# Commercial Aspects Related to Drywall



## silverstilts (Oct 15, 2008)

We have many members who not only work in the drywall fields pertaining to residential but also many who specialize in commercial applications with much more detailed duties on what is expected . Those who do specialize in commercial what is all included or expected other than just the finishing of drywall? Framing, hanging, steel door installation, grid work for ceilings and suspended ceilings? What else am I missing and what is the logical way things are done?


----------



## keke (Mar 7, 2012)

few pics


----------



## keke (Mar 7, 2012)

few more


----------



## keke (Mar 7, 2012)

and more


----------



## keke (Mar 7, 2012)

and think this is all for the moment


----------



## keke (Mar 7, 2012)

silverstilts said:


> We have many members who not only work in the drywall fields pertaining to residential but also many who specialize in commercial applications with much more detailed duties on what is expected . Those who do specialize in commercial what is all included or expected other than just the finishing of drywall? Framing, hanging, steel door installation, grid work for ceilings and suspended ceilings? What else am I missing and what is the logical way things are done?

•••

#### [STATED PROBLEM]
Quote the thread above on commercial drywall work in full, word for word.

#### [SOURCE DATA]

•••

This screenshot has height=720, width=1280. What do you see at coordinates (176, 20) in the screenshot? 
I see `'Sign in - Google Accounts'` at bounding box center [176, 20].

•••

#### [SOLUTION FOR THIS EXERCISE]
# Commercial Aspects Related to Drywall



## silverstilts (Oct 15, 2008)

We have many members who not only work in the drywall fields pertaining to residential but also many who specialize in commercial applications with much more detailed duties on what is expected . Those who do specialize in commercial what is all included or expected other than just the finishing of drywall? Framing, hanging, steel door installation, grid work for ceilings and suspended ceilings? What else am I missing and what is the logical way things are done?


----------



## keke (Mar 7, 2012)

few pics


----------



## keke (Mar 7, 2012)

few more


----------



## keke (Mar 7, 2012)

and more


----------



## keke (Mar 7, 2012)

and think this is all for the moment


----------



## keke (Mar 7, 2012)

silverstilts said:


> We have many members who not only work in the drywall fields pertaining to residential but also many who specialize in commercial applications with much more detailed duties on what is expected . Those who do specialize in commercial what is all included or expected other than just the finishing of drywall? Framing, hanging, steel door installation, grid work for ceilings and suspended ceilings? What else am I missing and what is the logical way things are done?